* [Your goal]: Take the data below and filter it for lines containing the word "monitor"; show each line found.

Data for the task Start Marker

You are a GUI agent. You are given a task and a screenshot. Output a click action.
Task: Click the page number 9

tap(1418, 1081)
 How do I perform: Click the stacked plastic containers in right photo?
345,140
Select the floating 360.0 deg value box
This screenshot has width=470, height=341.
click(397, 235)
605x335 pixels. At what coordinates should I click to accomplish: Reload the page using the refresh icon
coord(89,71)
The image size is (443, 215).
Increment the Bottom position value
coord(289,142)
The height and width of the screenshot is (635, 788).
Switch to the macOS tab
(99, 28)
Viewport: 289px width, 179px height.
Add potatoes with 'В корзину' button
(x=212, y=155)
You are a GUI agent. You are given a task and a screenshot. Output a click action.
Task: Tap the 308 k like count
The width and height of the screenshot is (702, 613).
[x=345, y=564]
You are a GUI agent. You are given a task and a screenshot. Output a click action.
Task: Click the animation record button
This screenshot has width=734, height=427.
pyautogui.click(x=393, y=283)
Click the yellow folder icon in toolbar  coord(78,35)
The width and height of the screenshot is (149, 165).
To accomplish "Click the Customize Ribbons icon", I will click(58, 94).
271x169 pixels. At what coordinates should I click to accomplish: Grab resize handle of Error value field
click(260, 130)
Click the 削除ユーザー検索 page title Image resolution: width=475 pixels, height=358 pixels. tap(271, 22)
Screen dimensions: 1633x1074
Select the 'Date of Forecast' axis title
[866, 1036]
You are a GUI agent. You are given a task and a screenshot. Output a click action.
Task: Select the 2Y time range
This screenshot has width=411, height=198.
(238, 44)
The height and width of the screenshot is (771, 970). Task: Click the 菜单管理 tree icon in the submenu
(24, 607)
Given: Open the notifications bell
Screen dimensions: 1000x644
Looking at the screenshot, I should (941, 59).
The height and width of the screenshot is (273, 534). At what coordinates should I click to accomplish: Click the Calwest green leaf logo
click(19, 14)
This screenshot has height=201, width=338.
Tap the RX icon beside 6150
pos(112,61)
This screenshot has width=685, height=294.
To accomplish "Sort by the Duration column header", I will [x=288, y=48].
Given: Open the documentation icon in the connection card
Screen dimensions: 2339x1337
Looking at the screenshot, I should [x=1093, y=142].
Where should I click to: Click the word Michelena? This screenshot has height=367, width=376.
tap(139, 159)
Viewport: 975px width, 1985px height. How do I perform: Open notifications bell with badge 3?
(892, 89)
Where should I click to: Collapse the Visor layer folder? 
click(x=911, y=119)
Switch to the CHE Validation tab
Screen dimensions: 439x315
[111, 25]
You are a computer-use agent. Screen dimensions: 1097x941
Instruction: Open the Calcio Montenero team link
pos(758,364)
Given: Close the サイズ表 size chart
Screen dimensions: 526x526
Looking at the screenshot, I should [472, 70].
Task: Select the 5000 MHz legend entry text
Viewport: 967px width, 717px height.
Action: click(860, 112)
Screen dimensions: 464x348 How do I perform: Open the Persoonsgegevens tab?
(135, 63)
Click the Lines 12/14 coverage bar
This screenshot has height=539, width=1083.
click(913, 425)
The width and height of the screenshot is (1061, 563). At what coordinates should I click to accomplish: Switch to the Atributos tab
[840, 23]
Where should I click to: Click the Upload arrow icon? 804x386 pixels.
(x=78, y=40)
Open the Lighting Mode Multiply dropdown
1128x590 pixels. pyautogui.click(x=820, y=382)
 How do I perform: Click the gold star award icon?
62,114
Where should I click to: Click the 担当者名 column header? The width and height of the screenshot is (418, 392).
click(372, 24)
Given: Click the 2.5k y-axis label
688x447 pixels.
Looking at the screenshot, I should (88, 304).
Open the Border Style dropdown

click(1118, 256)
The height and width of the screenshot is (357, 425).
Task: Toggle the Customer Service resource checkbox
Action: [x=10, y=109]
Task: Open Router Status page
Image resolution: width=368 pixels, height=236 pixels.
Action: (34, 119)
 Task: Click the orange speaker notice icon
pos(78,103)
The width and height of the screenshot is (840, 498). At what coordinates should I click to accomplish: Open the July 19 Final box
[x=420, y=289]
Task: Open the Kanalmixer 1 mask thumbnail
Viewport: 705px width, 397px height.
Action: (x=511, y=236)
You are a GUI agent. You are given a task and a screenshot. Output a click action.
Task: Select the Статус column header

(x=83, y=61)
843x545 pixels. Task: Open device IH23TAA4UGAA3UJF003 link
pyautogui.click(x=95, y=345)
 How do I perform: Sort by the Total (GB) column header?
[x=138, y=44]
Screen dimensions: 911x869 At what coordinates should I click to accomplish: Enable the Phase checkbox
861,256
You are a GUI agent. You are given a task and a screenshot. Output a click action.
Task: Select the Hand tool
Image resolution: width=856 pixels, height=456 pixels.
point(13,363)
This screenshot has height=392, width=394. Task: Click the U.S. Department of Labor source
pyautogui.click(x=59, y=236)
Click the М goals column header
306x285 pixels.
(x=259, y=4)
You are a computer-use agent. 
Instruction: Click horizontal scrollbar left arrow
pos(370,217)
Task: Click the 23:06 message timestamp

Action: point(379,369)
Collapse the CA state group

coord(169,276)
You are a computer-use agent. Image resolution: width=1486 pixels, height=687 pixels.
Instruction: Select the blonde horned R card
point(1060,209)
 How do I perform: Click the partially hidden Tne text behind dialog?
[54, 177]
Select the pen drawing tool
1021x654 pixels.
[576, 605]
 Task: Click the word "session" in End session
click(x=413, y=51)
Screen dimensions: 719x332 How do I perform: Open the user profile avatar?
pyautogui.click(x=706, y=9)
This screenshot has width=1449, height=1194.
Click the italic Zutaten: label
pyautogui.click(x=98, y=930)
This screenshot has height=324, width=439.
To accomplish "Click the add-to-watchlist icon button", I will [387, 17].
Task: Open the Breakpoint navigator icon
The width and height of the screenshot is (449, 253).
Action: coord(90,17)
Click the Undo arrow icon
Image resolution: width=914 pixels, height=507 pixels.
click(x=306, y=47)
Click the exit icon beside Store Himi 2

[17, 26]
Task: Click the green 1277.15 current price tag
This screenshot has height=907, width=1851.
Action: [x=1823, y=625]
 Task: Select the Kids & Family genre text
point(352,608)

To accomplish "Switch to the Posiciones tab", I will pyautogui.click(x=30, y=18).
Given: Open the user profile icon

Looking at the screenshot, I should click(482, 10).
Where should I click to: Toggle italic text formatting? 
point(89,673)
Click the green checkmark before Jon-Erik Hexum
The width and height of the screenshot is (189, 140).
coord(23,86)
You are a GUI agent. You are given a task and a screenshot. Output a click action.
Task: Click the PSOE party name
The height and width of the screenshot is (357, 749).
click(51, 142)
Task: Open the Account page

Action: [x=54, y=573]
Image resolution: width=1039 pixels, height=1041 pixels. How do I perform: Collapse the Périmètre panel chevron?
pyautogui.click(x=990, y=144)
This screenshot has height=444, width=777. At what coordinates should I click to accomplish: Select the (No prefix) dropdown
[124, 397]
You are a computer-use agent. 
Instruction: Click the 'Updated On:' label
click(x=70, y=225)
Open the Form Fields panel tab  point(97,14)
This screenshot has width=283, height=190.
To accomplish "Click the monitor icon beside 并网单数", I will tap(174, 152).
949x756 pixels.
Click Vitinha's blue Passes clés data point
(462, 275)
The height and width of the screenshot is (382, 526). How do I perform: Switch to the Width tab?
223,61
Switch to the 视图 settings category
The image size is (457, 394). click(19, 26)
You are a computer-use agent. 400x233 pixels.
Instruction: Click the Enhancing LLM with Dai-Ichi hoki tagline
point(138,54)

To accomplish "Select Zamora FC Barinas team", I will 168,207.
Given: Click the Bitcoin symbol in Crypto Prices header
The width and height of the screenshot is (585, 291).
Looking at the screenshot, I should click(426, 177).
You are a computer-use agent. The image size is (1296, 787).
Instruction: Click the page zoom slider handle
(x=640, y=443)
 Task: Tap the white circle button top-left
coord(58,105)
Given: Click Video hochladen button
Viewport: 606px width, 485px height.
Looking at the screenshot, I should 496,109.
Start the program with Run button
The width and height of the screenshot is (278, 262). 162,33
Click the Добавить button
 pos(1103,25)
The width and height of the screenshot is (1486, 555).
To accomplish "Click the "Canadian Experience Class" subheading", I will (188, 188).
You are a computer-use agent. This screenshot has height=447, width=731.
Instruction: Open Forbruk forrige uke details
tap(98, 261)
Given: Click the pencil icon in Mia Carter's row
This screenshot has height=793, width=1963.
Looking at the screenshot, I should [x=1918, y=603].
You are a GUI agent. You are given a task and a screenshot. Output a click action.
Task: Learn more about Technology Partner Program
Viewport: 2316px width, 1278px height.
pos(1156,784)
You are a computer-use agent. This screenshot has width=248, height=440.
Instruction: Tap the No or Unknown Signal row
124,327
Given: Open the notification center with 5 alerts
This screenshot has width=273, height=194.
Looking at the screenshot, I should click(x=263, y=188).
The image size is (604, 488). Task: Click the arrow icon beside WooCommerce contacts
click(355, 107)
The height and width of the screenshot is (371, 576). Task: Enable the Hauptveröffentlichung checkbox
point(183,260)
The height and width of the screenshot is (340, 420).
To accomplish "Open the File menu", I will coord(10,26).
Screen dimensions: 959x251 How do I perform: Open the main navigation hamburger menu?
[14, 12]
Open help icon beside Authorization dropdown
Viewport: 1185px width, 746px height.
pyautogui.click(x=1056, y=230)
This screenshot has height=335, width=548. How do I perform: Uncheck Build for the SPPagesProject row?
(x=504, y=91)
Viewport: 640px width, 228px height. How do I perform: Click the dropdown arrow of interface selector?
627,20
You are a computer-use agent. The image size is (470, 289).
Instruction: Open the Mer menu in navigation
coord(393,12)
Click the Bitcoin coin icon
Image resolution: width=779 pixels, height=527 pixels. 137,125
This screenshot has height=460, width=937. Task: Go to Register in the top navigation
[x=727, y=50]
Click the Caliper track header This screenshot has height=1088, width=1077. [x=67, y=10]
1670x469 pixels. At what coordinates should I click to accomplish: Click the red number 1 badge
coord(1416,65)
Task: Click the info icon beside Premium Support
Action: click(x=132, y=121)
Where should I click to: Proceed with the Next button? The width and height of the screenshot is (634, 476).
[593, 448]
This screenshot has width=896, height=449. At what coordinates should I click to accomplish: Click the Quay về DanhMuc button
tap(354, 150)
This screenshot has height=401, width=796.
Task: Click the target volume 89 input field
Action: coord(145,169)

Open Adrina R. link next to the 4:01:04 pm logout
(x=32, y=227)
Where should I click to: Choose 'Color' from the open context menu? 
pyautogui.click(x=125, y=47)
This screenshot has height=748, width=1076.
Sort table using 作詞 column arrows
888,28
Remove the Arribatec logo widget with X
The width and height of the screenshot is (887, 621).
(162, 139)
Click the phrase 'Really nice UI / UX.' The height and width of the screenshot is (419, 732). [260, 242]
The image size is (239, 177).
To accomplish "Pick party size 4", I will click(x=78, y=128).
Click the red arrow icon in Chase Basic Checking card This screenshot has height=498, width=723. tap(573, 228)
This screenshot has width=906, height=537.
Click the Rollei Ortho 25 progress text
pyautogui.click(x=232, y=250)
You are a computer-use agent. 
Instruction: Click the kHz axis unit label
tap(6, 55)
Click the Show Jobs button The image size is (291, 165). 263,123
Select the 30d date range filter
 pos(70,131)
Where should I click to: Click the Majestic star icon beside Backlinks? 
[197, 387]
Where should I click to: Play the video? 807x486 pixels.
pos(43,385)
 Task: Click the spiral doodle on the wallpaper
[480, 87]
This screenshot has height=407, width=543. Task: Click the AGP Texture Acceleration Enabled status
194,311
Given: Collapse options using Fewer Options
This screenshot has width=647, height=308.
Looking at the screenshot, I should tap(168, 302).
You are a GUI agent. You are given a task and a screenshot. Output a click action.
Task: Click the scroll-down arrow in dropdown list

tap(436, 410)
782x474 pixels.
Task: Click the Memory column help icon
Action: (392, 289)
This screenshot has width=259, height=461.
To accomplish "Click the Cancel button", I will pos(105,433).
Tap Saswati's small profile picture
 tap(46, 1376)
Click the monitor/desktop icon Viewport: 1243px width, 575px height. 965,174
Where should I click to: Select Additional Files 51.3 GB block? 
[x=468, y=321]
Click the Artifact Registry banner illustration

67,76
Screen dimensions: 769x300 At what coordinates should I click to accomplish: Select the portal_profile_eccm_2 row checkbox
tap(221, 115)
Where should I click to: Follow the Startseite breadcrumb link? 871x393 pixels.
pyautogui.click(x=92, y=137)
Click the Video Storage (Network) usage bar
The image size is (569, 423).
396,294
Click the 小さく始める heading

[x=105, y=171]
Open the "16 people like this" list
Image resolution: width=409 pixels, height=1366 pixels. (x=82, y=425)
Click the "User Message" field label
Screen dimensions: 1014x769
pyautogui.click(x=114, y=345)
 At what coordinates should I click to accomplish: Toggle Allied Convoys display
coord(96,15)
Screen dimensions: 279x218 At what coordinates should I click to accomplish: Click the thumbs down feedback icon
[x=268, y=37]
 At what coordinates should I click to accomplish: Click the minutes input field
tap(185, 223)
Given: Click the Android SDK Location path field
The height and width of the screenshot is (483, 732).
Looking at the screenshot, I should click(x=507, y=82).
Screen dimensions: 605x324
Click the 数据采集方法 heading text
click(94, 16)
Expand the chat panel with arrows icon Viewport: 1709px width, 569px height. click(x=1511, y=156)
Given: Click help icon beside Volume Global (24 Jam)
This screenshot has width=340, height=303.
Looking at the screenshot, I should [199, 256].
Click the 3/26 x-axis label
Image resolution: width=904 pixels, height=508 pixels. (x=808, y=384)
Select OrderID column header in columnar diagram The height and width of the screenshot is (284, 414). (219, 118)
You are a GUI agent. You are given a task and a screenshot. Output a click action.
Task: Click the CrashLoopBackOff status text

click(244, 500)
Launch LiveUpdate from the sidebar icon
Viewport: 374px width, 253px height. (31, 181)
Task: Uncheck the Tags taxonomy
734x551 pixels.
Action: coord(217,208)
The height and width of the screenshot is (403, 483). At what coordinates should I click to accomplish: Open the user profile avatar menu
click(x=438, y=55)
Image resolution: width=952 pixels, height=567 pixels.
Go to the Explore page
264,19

Data for the task End Marker

* [Problem solution]:
To accomplish "Click the monitor icon beside 并网单数", I will tap(174, 152).
Click the monitor/desktop icon Viewport: 1243px width, 575px height. 965,174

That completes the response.